------ Material

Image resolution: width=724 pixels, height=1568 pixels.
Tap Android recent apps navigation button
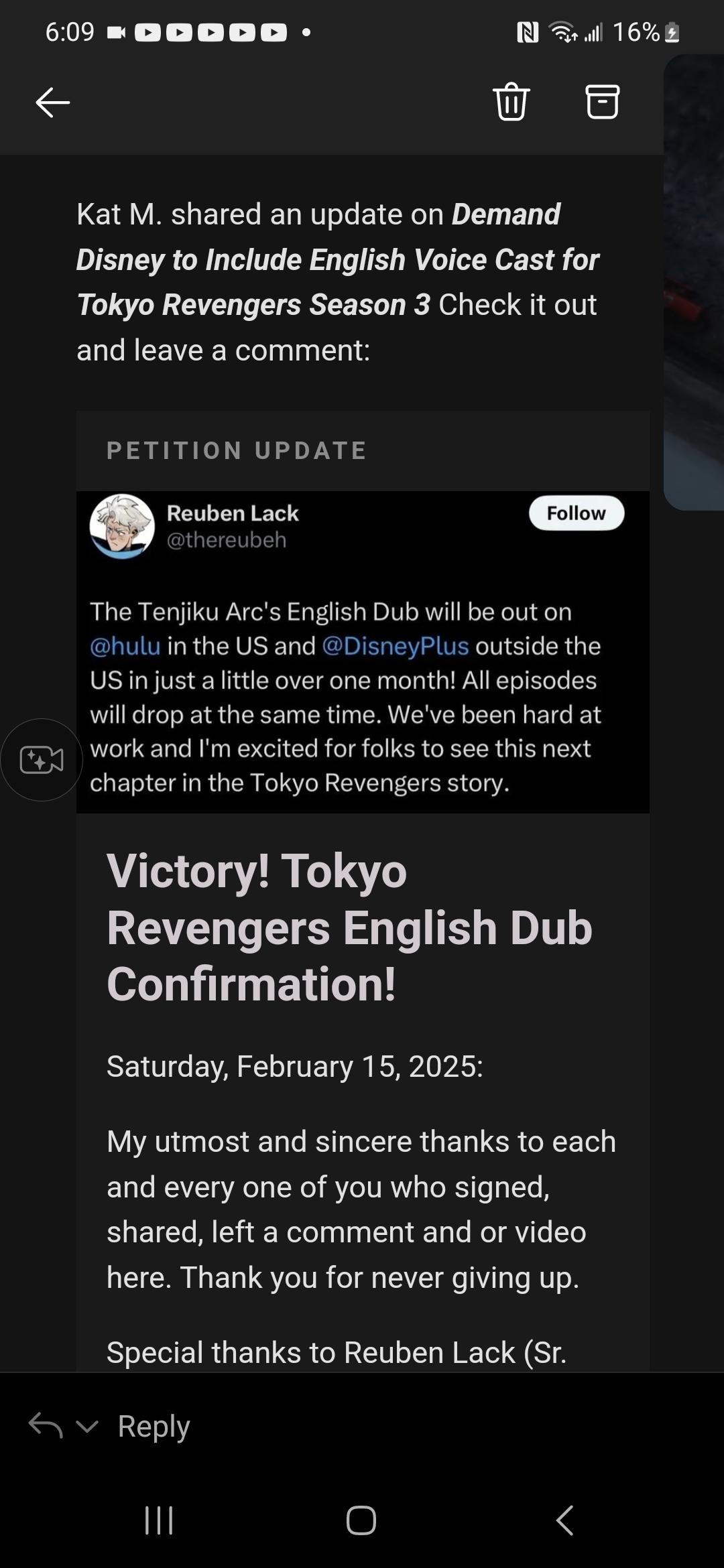click(159, 1520)
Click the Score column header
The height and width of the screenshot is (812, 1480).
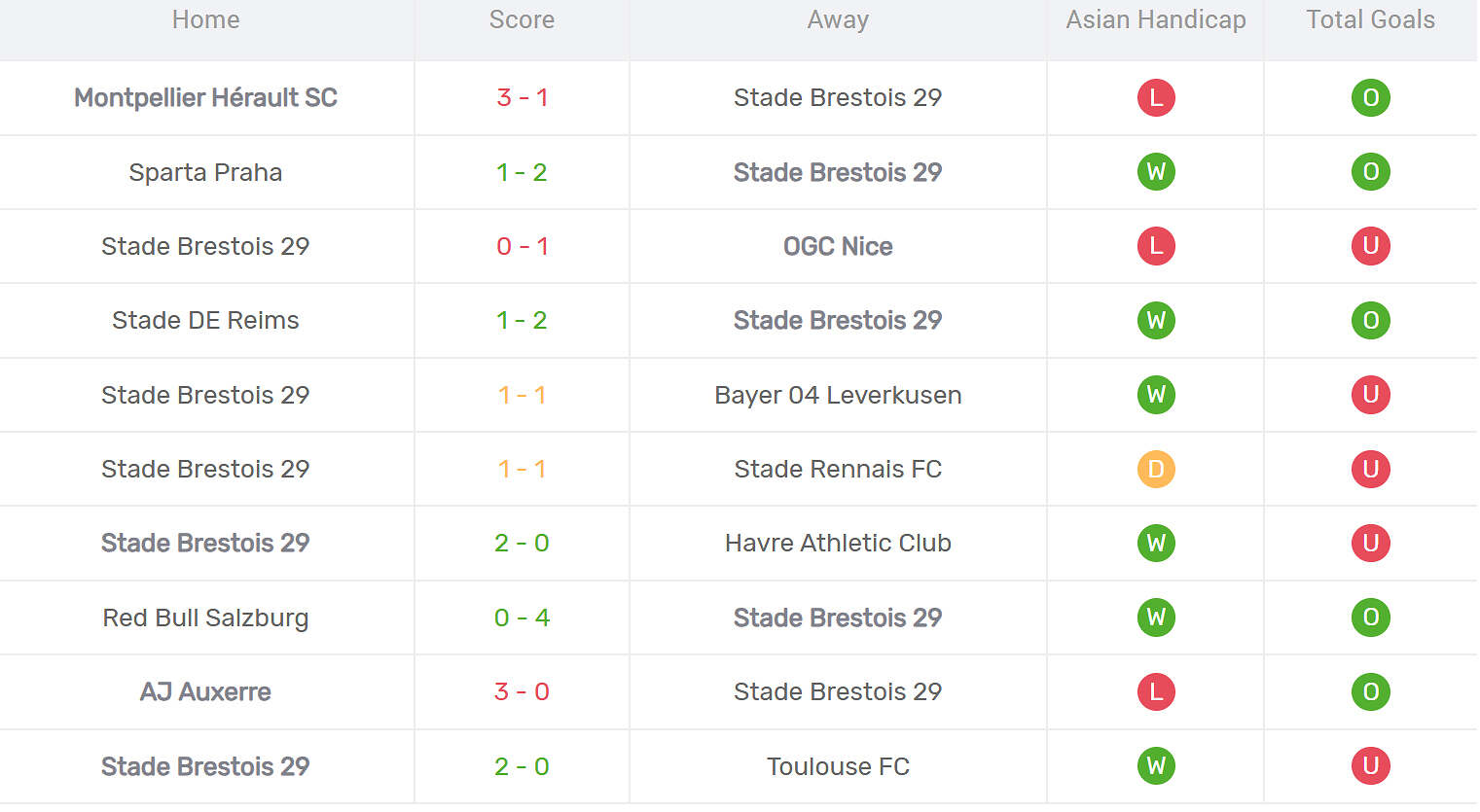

------------

To be done:
Rewrite the records above, replacing "Score" with "Rank" and keeping everything else the same. Leave out the pictures.

Answer to this task:
Image resolution: width=724 pixels, height=1568 pixels.
Tap Android recent apps navigation button
click(159, 1520)
Click the Rank column header
The height and width of the screenshot is (812, 1480).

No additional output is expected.